About the Walking Trail
Enjoy a wander along Currency Creek on the Currency Creek Waterfall Hike. The trail goes under the old railway bridge which was built in 1884. It also passes and ancient canoe tree, which is a large eucalypt tree with a section carved from its trunk which the local Aboriginal people used to make a canoe.
Near the canoe tree is the entrance to an old copper mining tunnel which was built after the discovery of copper here in 1847.
A short side trail visits the Currency Creek Cemetery, with the first headstones from the 1850s. There are many late river boat captains of a time past. The side trail to the cemetery is very degraded, the steps up the steep hill have been washed away, making the climb difficult and not really practical. The side trail is not marked, but is immediately before the canoe tree and old copper mining tunnel. There are some other rough unmade routes up from the creek near the old copper mining tunnel, but all our quite steep and can be slippery.

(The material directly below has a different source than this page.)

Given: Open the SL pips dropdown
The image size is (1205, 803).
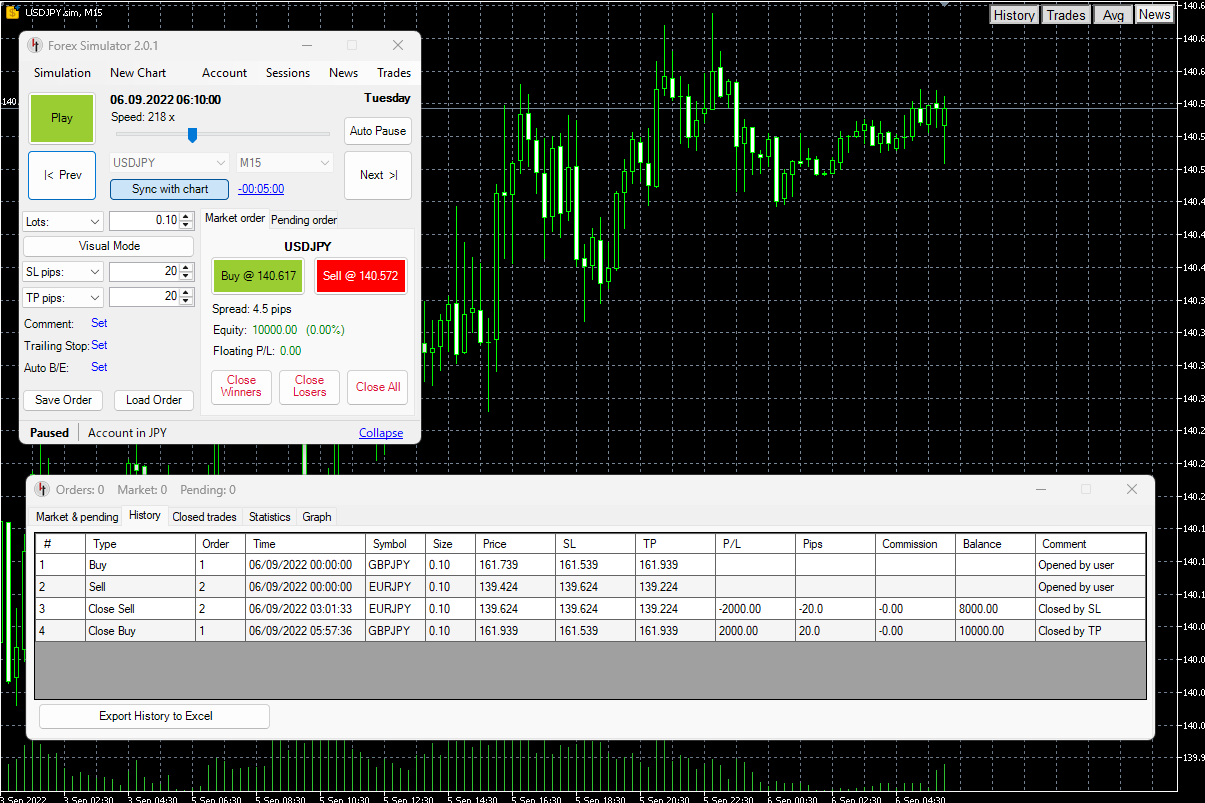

Continue along the trail to reach the Currency Creek Waterfall. The waterfall usually only flows in winter and after rains. The trail ends here, although some people have tried to keep walking along the creek the end of the trail is marked with several barbed wire fences.

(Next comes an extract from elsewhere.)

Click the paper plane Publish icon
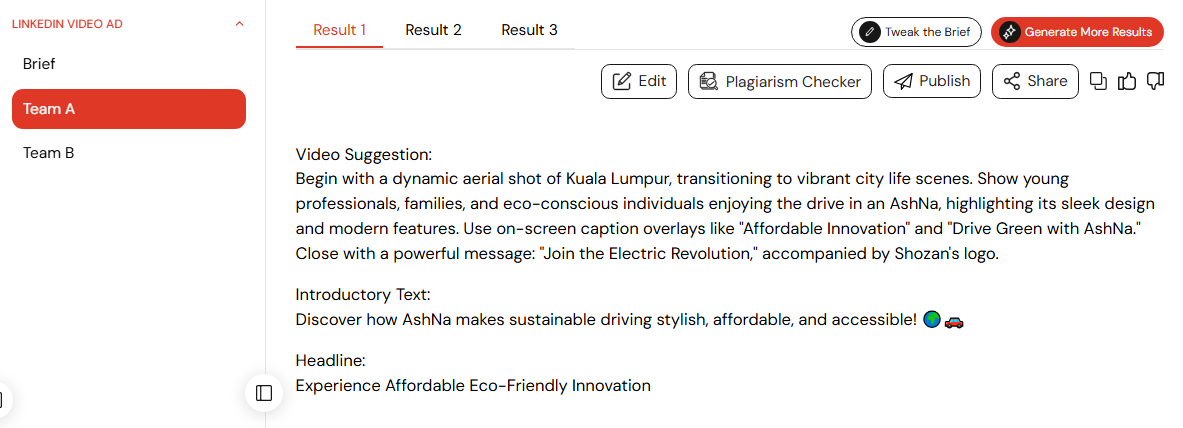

There is a sign at the carpark entrance with walking distances along the trail, but we have measured them as:
- The railway bridge: 150m (300m return)
- Old Copper Mine, Canoe Tree and Currency Creek Cemetery (these are all close together): 500m (1km return) – however the end of the trail into the cemetery is very degraded
- Currency Creek Waterfall: 730m (1.46km return)
The picnic area at the carpark and the walking trail were build by the Lions Club of Goolwa and opened in 1977. The picnic area includes grassed areas, some tables and toilets.
Start the hike from the end of the carpark, which is off the main road to Goolwa.